Das Festwochenende beginnt am Freitagabend mit dem Einzug der historischen Gruppen von der Doppelbrücke über das Kobolzeller Tor hinauf zum Marktplatz. Dort wird jede Gruppe einzeln vorgestellt. Anschließend erstrahlt das Rathaus in einem musikalisch umrahmten Fassadenfeuerwerk und im Rathaus-Lichthof werden die Gäste bewirtet.
Am Samstag ist dann ab 11 Uhr Leben in der Stadt. Vor dem Rödertor lagert die „Ritterschar 1274“ und empfängt die Besucher mit Fechtvorführungen, Gauklerei und kleineren Ritterturnieren. Innerhalb der Mauern der Altstadt lagern Gruppen an festen Plätzen, wieder andere ziehen singend und spielend durch die Stadt.

Am besten ist es, man begiebt sich schlendernd auf Entdeckungstour. Die Münzer von Rothenburg prägen am Marktplatz echte Münzen. Mit historischen Geräten und jeder Menge körperlichem Einsatz ist das knallende Prägegeräusch schon von der Ferne zu hören.

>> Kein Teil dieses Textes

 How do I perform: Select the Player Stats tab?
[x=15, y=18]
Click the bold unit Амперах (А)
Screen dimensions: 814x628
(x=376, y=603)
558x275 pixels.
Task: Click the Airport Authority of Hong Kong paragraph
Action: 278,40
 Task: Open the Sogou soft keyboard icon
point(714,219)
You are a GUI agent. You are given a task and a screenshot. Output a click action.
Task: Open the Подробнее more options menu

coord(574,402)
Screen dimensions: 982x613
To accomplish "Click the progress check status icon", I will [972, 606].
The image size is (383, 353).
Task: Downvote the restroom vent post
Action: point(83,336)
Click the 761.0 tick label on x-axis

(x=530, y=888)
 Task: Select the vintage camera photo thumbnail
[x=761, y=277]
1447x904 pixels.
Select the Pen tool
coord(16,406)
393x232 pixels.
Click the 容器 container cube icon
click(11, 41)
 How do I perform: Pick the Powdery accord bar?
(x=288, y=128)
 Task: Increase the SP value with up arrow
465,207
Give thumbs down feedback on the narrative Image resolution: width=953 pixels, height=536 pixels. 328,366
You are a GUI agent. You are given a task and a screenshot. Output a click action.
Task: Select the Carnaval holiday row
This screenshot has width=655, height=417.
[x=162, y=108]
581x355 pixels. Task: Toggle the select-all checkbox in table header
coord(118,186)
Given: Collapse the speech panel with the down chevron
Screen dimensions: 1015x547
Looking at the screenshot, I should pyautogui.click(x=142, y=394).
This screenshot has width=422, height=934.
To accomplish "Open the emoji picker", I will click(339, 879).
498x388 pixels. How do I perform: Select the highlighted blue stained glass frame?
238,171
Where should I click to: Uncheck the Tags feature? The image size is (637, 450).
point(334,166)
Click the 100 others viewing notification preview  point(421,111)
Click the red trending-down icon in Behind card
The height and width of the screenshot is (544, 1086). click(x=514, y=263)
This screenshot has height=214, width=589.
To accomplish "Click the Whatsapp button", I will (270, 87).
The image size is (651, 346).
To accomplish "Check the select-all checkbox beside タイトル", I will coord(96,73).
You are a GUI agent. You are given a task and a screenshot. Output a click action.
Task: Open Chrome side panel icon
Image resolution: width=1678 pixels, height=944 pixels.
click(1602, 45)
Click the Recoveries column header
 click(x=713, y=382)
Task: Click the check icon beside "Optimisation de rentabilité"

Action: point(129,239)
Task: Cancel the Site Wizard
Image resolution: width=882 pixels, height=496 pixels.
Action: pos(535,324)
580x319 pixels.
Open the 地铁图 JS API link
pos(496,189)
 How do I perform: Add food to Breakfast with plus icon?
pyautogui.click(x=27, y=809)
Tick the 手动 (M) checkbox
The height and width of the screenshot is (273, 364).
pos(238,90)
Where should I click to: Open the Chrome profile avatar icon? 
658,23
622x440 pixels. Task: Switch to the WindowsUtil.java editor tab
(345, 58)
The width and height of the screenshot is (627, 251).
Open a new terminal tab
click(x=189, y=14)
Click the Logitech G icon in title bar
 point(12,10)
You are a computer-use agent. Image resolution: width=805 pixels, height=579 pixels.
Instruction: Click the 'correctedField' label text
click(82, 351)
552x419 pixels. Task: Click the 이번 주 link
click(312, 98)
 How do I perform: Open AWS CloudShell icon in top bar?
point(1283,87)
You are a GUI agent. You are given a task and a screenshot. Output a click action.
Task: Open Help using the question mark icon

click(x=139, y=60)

Ebenfalls am Marktplatz gibt es am Samstag um 13 und um 14.30 Uhr auf der Bühne szenische Schlaglichter aus der reichsstädtischen Zeit, unterhaltsam aufbereitet, zu sehen.
Aufführung im Kaisersaal
Auch das Historische Festspiel führt am Samstag, um 15.30 und um 18 Uhr, im Kaisersaal des Rathauses das Bühnenstück „Der Meistertrunk“ mit der Geschichte um die Befreiung Rothenburgs im Dreißigjährigen Krieg auf.
Die Reichsstadttage Rothenburg sind ein Fest, das sehr nahe am Publikum ist (das detaillierte Programm befindet sich in dieser ROTOUR-Ausgabe auf den Seiten 40/41). Die meisten Gruppen bieten kleine Mitmachmomente an. In der Herrngasse lagern mehrere Gruppen und führen Gerichtsverhandlungen zur Zeit des Mittelalters vor, versenken den Bäcker wegen zu kleiner Brötchen im Brunnen oder laden Gäste zu einer Kostprobe an der Schnupfmaschine ein.
In Richtung Plönlein zeigen die Frauen den Aufbruch der Malerei um 1900 und ein paar Schritte weiter, bei der Rossmühle, lagert
der Hofstaat des Königs Rudolf I. von Habsburg und am Sonntag die Kroaten des Festspiels.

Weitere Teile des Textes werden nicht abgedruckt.